Convention «Radios régionales romandes et Chaîne du Bonheur»

Depuis le 1er janvier 2011, les radios régionales romandes se sont unies pour soutenir activement les actions de collecte de la Chaîne du Bonheur.

Plus d’informations sur les radios sous www.urrr.ch

Keystone

Keystone

 

« Une image vaut mille mots » a dit Confucius. Grâce à son partenaire Keystone, l’agence photographique suisse active à l’échelle mondiale, la Chaîne du Bonheur accède gratuitement et en tout temps à une offre très vaste d’images d’actualité.  

Keystone pose un regard helvétique sur notre pays et sur le monde. Une vingtaine de photographes permanents dans toute la Suisse et les agences partenaires internationales suivent de très près les nouvelles du moment. Poids lourd des agences photographiques en Suisse, Keystone possède par ailleurs une immense collection de documents sur l’histoire sociale de notre pays, soit près de 11 millions d’images d’archives.

 

Swisscom

Swisscom

Sans le dispositif téléphonique de Swisscom, une journée de collecte nationale de la Chaîne du Bonheur serait impensable: de 120 à 150 lignes téléphoniques, subdivisées par région, acheminent les appels vers six centrales de collecte, elles aussi équipées par Swisscom. Plus de 70'000 appels ont ainsi été gérés de main de maître lors de la journée de collecte en faveur des victimes du tsunami. Swisscom offre cette prestation à titre gracieux lors des journées de collecte.
L’internet comme vecteur de communication joue également un rôle central à la Chaîne du Bonheur. Aussi Swisscom SA soutient-elle chaque année le site de la Chaîne du Bonheur à concurrence d’un montant appréciable. Cela fait plus de soixante ans que Swisscom (ex-PTT) compte au nombre des partenaires fidèles de la Chaîne du Bonheur.

SRG SSR

SRG SSR alt

La Chaîne du Bonheur a vu le jour en 1946 en Suisse romande. Conçue à l’origine comme une émission de radio, elle a dédié sa première collecte aux orphelins de la Seconde Guerre mondiale. Puis l’idée ayant pris de l’ampleur, la Chaîne du Bonheur devient une fondation en 1983, sous l’impulsion de SRG SSR. Aujourd’hui, la Chaîne du Bonheur collecte des fonds pour financer des projets d'aide humanitaire, son moteur principal restant la SSR.

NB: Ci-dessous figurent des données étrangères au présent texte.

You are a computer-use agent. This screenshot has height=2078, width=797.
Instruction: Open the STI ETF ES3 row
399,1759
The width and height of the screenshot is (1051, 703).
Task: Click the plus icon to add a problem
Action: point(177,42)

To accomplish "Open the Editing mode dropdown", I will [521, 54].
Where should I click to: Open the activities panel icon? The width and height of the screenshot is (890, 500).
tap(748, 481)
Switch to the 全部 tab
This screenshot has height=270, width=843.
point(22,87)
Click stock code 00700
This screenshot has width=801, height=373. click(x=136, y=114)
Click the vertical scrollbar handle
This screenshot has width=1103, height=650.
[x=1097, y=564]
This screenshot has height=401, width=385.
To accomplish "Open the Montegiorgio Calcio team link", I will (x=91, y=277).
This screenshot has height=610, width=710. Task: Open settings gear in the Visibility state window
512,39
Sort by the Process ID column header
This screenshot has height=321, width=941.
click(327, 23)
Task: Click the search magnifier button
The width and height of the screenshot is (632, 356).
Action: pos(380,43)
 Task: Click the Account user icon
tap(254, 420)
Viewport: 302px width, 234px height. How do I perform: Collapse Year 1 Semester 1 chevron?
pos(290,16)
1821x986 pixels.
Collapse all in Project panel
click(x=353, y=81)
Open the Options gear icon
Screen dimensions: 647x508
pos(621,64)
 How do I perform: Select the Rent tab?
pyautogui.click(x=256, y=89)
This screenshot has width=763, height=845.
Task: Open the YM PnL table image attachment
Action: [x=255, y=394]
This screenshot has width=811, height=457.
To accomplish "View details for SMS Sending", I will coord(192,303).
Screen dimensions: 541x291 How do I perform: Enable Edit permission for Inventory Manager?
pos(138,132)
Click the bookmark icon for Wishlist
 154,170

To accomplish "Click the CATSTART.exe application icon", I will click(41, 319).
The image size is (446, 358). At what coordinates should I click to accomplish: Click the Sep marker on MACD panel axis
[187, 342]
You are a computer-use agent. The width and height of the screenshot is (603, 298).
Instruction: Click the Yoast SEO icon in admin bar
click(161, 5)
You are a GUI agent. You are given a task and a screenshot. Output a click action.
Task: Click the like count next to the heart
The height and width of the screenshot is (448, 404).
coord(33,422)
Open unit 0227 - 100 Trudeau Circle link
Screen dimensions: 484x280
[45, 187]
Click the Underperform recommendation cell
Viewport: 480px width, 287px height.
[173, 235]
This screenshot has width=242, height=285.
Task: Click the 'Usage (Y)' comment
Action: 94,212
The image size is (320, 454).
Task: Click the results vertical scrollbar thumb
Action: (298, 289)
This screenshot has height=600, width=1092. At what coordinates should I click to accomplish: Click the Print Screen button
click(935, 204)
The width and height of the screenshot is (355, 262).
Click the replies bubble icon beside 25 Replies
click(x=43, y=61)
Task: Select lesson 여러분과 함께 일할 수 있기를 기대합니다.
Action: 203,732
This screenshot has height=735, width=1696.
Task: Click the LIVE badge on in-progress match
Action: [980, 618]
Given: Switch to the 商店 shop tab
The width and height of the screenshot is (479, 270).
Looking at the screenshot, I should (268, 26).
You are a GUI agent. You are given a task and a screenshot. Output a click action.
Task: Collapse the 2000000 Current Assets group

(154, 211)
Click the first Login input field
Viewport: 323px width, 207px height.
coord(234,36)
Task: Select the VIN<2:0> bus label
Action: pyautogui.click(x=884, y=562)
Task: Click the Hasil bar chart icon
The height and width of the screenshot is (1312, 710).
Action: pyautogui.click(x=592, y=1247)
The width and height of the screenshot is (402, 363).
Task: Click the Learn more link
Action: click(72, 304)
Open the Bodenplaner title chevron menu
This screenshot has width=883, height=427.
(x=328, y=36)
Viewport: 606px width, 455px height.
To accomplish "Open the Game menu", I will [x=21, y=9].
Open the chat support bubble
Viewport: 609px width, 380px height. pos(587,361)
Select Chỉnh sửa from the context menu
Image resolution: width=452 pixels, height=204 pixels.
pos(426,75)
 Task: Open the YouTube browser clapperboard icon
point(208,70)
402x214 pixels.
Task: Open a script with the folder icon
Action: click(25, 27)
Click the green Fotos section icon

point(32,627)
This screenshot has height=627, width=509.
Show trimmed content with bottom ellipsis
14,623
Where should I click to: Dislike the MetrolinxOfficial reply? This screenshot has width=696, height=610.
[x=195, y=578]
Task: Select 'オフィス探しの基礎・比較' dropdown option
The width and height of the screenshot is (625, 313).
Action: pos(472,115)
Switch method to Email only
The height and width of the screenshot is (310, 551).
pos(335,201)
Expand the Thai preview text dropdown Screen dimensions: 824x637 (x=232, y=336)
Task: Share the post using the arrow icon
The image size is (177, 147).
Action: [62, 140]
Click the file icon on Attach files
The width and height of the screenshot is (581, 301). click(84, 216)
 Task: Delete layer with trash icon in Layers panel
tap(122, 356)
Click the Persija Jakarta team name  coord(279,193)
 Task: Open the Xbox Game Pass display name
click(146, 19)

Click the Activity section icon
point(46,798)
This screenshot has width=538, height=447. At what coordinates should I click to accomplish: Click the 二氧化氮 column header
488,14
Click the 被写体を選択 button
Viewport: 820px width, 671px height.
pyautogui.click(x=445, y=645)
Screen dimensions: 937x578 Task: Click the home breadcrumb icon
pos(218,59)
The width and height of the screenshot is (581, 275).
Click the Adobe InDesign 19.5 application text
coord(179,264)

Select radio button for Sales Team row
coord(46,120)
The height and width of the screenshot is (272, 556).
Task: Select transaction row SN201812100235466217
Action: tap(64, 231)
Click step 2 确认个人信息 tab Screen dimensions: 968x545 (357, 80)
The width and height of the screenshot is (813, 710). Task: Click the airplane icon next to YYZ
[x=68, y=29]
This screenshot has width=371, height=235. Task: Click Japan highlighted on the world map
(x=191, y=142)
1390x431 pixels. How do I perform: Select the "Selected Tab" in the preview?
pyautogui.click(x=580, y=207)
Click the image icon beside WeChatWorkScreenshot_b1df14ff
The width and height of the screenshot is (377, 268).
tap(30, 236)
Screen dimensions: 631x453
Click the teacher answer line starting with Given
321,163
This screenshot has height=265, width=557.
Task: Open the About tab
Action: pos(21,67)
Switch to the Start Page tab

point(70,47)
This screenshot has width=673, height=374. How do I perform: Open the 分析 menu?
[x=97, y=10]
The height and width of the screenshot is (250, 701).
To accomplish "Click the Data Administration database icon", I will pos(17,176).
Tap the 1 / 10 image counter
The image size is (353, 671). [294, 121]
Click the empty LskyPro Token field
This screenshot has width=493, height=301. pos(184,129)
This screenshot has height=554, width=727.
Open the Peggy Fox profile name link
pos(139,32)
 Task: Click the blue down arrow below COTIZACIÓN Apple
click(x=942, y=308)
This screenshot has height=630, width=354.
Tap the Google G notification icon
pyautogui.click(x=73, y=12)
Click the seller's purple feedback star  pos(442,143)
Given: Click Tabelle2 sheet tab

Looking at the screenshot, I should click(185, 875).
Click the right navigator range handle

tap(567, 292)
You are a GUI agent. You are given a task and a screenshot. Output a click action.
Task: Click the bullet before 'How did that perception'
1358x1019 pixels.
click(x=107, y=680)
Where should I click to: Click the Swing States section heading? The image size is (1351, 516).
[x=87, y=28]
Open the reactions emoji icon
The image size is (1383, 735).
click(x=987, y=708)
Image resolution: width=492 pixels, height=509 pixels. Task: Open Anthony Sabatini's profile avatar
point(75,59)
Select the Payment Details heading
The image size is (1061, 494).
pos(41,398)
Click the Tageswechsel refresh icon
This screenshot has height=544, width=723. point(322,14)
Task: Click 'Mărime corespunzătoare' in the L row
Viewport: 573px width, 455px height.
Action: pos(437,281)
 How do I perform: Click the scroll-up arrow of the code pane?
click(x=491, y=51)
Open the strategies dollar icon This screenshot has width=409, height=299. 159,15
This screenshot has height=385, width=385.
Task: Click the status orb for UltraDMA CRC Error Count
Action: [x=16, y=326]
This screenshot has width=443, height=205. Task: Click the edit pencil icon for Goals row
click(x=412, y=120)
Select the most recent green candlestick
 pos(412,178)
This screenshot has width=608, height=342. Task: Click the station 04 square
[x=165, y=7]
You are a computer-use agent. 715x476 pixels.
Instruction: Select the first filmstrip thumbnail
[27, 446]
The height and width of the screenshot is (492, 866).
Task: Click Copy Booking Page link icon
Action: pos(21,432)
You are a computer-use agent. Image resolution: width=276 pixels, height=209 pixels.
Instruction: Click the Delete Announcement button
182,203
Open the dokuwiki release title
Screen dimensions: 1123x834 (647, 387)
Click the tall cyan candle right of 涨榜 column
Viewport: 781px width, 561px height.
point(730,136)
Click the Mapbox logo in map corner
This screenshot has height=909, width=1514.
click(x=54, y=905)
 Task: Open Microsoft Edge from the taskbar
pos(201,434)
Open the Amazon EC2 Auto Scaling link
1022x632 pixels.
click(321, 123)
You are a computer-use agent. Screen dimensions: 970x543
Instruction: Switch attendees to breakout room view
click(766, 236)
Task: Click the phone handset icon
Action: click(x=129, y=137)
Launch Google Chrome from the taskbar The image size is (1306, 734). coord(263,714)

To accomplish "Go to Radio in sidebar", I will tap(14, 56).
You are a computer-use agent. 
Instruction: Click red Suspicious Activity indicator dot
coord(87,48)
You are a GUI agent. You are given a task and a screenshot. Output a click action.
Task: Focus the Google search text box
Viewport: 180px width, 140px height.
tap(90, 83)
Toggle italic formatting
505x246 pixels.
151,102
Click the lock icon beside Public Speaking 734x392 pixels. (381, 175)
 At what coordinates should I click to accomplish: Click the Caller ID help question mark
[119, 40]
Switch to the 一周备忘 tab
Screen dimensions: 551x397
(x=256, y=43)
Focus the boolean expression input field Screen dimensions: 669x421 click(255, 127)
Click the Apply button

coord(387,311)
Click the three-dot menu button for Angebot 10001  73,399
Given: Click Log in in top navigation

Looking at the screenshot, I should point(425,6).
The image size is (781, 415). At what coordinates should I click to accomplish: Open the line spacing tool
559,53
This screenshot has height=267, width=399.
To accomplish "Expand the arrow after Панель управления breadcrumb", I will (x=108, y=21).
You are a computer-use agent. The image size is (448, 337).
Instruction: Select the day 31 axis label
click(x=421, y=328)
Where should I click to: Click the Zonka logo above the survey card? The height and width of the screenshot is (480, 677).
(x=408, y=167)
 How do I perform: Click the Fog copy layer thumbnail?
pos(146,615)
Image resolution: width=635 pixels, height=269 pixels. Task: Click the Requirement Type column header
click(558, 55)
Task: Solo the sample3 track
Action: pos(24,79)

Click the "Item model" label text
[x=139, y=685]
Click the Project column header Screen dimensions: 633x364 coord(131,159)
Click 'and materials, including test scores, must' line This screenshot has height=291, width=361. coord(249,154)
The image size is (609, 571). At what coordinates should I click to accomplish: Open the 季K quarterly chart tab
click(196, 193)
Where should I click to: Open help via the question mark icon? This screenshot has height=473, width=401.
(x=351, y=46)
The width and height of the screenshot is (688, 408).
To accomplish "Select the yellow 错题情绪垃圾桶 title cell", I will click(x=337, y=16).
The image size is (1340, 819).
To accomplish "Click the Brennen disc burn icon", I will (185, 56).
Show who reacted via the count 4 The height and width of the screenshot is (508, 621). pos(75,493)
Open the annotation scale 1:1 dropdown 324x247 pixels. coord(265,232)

Lorsqu’elle organise des journées nationales de collecte, la Chaîne du Bonheur exprime la solidarité et l’aide de la population de toute la Suisse. Or cela n’est possible que parce que la SSR lui ouvre gratuitement son antenne. La Chaîne du Bonheur n’œuvre pas comme organisation d’entraide, mais comme organisme de solidarité qui collabore actuellement avec 25 organisations d'entraide suisses.

Les liens d’affinité qui unissent la Chaîne du Bonheur à la SSR se reflètent aussi dans le fait que le président du Conseil de Fondation émane toujours des cadres de la SSR.  De plus, RTS, SRF, RTR et RSI sont toutes représentées par un siège au Conseil de Fondation.